October 12 (SeeNews) - Ivica Todoric, owner of Croatia's food-to-retail concern Agrokor, said on Thursday that his team and he have found several billion kuna worth of inaccuracies in Agrokor's financial statements for 2015 and 2016 audited at the request of the special administration of the indebted concern.
"Someone obviously wants to depreciate Agrokor with the aim of stealing a huge amount of money. Once again I want to emphasize: the figures issued by Agrokor's extraordinary administration are not accurate!", Todoric wrote on his personal blog referring to the results of an audit of the concern's consolidated financial statements conducted by PricewaterhouseCoopers LLP (PwC) and released by Agrokor's extraordinary administration earlier this week.
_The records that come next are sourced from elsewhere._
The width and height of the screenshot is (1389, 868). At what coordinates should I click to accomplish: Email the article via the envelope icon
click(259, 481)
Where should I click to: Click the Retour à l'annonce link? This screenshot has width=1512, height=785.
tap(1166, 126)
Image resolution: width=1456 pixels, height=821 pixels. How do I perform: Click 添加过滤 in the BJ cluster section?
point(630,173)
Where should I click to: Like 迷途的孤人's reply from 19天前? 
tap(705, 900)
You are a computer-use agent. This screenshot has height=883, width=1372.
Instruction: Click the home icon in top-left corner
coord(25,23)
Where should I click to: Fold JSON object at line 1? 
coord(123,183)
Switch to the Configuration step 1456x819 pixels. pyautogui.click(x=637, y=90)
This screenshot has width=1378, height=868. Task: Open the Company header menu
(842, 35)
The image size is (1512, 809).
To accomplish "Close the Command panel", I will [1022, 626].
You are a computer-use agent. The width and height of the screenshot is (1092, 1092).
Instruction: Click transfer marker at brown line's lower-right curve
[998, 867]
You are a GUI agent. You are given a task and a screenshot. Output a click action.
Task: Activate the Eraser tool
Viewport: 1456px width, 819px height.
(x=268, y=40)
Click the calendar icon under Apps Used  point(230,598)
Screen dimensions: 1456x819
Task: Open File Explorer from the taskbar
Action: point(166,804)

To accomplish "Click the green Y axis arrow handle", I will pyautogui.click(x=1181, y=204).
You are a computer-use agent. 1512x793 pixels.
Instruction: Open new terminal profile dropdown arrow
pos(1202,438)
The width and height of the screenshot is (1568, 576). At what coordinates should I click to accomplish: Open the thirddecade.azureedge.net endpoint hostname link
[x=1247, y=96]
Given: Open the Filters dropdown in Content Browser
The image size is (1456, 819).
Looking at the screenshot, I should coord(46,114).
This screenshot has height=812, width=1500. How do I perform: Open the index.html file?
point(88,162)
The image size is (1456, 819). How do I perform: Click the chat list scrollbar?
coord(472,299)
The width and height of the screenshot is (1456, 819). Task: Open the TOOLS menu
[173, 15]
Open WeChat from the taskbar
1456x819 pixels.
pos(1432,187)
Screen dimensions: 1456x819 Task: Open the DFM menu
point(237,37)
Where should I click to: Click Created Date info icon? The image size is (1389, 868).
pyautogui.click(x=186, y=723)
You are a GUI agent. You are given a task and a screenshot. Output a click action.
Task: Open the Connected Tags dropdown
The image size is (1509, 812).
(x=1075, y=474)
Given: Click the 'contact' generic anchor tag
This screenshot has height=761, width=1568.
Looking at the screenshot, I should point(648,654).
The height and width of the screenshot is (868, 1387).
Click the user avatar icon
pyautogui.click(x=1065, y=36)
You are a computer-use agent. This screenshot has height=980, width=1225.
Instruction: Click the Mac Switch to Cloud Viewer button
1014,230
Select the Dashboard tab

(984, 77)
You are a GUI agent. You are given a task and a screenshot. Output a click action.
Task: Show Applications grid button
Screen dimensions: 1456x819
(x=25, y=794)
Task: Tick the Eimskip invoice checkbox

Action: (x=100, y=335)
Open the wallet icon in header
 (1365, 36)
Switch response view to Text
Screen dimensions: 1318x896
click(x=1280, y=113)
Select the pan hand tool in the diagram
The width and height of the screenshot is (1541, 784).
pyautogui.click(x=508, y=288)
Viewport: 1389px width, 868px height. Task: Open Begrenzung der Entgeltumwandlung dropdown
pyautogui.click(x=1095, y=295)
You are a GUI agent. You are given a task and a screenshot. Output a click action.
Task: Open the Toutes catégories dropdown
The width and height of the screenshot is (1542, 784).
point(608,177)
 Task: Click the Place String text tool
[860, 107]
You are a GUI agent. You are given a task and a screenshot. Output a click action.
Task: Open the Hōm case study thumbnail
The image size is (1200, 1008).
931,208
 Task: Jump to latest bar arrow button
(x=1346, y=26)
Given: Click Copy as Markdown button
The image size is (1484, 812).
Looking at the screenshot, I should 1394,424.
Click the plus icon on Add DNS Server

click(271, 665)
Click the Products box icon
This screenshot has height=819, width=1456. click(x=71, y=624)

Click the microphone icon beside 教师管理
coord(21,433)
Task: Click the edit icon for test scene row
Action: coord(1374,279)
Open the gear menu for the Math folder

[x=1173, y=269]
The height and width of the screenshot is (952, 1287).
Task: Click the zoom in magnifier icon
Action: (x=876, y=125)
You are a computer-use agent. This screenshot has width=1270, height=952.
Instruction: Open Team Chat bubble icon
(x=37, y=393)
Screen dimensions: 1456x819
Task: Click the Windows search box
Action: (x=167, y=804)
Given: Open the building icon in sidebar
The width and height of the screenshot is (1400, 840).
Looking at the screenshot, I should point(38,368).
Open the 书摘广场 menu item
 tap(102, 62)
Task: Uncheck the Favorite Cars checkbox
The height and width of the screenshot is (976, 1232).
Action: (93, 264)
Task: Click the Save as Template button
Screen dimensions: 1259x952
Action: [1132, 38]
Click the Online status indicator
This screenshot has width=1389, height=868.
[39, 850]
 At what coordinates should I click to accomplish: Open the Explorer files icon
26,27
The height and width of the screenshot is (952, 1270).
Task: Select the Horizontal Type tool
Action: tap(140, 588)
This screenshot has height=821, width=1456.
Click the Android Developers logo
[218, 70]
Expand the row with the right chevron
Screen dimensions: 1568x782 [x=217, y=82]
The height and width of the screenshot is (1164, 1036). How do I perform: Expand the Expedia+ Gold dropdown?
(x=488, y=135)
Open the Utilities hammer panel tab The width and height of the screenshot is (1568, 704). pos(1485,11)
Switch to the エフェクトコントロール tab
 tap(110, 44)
Todoric said that he will go into detail soon, adding that "much of the financial report was done incorrectly and illegally".
Agrokor receiver, Ante Ramljak, said earlier this week that he has filed criminal charges against the management of the concern believed to be responsible for the huge discrepancies that PwC found in the financial statements of Croatia's largest privately-held company. He disclosed no names but said the situation is hardest on Todoric.
Ramljak explained that the reported capital of the Agrokor Group has been cut by 10.5 billion kuna ($1.7 billion/1.4 billion euro) for 2015, or by a total of 22.1 billion kuna when the results for 2016 are included. Additionally, according to the results of the audit, total liabilities stood at 56.3 billion kuna at the end of 2016, exceeding the concern's consolidated assets by 14.5 billion kuna.
Todoric, however, denied these figures and in his blog recalled a report by Deloitte & Touche, in which Agrokor's total liabilities were put at at 42 billion kuna.
Todoric said in a separate blog post earlier this week that he would report Ramljak to the state attorney's office, DORH, for allegedly operating outside of the law.
In April, Agrokor named PricewaterhouseCoopers LLP as auditor of its 2016 financial statements after preliminary probes revealed that potential accounting errors might have been committed.
Agrokor has been in financial turmoil since January when Moody's downgraded its corporate family rating on Croatia's largest privately held company. Following Moody's decision, Agrokor pulled out of a syndicated loan deal it had struck with several international lenders, which sent the price of its bonds on international markets into a downward spiral.
In April, the Croatian parliament adopted a law allowing the government to appoint temporary administrators in companies of systemic importance to lead a restructuring process at the request of the companies' creditors or the debtors themselves. Todoric was stripped of his managerial rights under the law popularly known as Lex Agrokor but remains owner of the concern.